Stories including Brooke Widman

What We Learn Within…

Graduation. It seems strange to talk about that word now as I sit here, one week before I will be participating in what seems like a day I’ve prepared for my entire life. Through grade school and high school, we were instructed and encouraged to do well in our classes, be involved in community work and produce an all around persona that would eventually get us into a great college. As we approach graduation, I’m realizing more and more that it seems like, until this moment, everything has been in preparation for the completion of our college education and now, as we near the end, I find myself asking: Now what?

In order to not completely diminish our direction and enthusiasm for the future, the truth is that the lot of us have certainly approached our college educations as a medium through which we can move on to great careers, further research or education opportunities or simply a life guided by the knowledge and experience of a liberal arts education. Having experienced Vassar and all it has to offer, I leave here with the fabulous sensation of knowing that, while a comfortable and familiar place, Vassar has made me ready to go because of its effectiveness as an institution of learning and a place that prepares its students to do great things.

As I look back at my four years here, my first thoughts are about how much I’ve changed, how my professors, friends and mentors have altered the way I think about things and mostly how I think about myself. I remember entering the gates of Vassar in 2006 with expectations that seemed inflated and idealistic and I am leaving here having met all of them and exceeded most.

It’s hard to condense what it has been like to be a Vassar student into so many words as the experiences are numerous and the lessons often unexplainable. I can say this, however: Vassar has taught me how to think. I learned somewhere around the second semester of my sophomore year that I don’t have to believe every theory or article my professor presents to me or adhere to the opinion of the most aggressive student in class. Rather, I learned that these things were there as challenges to my own imagination and channels through which I had the luxury of deciding for myself what I was going to think about and take from each individual experience. I learned that not until you know what you’re confident about and have sufficient evidence or cause to believe in it should you begin to try and convince others of it. I learned that thinking, and thinking well, can get you anywhere.

As I approach my final days here, I think of the 34 credits I’ve earned across numerous disciplines ranging from women’s studies to economics and American Sign Language to Proto-Indo European linguistics and feel as if I’ve been filled by the knowledge of how to engage, how to explore and how to grow.
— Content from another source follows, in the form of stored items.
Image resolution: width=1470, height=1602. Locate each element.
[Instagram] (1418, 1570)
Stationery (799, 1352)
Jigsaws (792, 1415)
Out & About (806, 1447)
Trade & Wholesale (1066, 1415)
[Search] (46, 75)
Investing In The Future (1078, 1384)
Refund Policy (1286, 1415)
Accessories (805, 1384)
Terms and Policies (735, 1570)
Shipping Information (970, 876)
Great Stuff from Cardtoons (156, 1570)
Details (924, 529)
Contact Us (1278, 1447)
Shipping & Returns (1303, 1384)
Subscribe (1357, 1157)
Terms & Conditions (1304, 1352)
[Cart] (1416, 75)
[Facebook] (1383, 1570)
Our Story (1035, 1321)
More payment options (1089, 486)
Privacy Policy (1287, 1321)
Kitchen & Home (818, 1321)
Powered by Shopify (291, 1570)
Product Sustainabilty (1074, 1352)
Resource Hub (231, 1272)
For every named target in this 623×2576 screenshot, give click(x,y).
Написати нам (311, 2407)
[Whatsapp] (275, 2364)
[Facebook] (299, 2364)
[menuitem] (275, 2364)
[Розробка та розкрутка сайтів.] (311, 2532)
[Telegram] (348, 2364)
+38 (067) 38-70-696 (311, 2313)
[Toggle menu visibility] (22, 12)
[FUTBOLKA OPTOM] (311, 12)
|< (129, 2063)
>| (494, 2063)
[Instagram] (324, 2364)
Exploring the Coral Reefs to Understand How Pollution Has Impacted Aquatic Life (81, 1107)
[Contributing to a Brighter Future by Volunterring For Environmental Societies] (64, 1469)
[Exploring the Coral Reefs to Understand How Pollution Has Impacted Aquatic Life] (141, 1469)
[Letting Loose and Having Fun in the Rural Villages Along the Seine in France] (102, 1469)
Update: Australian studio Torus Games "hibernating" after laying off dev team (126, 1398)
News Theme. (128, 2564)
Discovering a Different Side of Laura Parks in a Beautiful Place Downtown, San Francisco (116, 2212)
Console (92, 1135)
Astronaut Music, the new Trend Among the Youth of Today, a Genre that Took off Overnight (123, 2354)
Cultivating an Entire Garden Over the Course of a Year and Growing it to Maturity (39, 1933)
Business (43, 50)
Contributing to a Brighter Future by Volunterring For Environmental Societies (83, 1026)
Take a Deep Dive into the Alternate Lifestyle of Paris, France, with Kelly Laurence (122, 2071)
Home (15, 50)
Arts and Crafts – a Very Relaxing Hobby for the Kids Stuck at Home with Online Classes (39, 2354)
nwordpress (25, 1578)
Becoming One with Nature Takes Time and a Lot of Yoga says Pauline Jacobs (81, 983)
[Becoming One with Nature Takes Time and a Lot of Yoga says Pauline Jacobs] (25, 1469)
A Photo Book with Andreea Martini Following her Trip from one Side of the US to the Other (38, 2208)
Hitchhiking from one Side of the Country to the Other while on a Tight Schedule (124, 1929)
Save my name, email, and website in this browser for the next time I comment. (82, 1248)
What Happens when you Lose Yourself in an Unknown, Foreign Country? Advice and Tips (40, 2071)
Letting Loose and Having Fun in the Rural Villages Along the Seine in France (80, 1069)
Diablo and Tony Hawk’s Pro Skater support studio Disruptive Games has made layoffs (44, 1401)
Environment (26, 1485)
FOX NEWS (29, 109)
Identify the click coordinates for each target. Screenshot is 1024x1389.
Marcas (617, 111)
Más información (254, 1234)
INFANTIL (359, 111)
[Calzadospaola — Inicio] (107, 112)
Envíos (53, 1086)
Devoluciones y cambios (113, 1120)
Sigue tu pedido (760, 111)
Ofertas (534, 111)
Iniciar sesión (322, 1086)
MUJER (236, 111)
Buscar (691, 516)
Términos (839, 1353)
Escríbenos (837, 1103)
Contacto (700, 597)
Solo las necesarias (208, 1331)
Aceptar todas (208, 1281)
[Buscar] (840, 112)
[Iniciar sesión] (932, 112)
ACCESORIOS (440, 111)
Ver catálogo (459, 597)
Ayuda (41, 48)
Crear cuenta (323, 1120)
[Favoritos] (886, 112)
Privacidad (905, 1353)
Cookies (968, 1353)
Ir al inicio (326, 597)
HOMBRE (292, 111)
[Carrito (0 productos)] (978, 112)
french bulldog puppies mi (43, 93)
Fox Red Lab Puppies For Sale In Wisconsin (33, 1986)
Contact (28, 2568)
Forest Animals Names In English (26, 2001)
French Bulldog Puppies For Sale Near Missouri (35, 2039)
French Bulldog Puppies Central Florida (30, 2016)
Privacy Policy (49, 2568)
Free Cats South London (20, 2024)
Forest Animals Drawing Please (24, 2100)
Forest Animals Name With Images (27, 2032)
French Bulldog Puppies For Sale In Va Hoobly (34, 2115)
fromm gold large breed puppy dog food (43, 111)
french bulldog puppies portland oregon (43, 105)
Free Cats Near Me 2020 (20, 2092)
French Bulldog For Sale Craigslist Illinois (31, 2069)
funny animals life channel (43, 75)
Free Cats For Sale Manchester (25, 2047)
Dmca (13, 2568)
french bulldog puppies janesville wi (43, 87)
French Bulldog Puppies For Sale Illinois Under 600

What comes next? Well, specifically, jobs, graduate school, time off, exploration and fellowships, etc, but in the more general sense, who really knows? On May 23, we will be setting out from the gates of Vassar and be have our knowledge and skills put to the test in making this world what we want it to be and in using our education to change realities and develop new ideas. So when all along we were preparing for college with an uncertainty as to what would come next, my feeling is that there was no way for anyone to inform us on or prepare us for that part. We’ve finally reached the point where we’re in control of the “what comes next,” and I truly believe we’ve all been sufficiently prepared to depart and find greatness.

My best wishes to the Class of 2010, and may we all contribute a little of what we’ve learned within these walls to the betterment of what awaits us outside of them.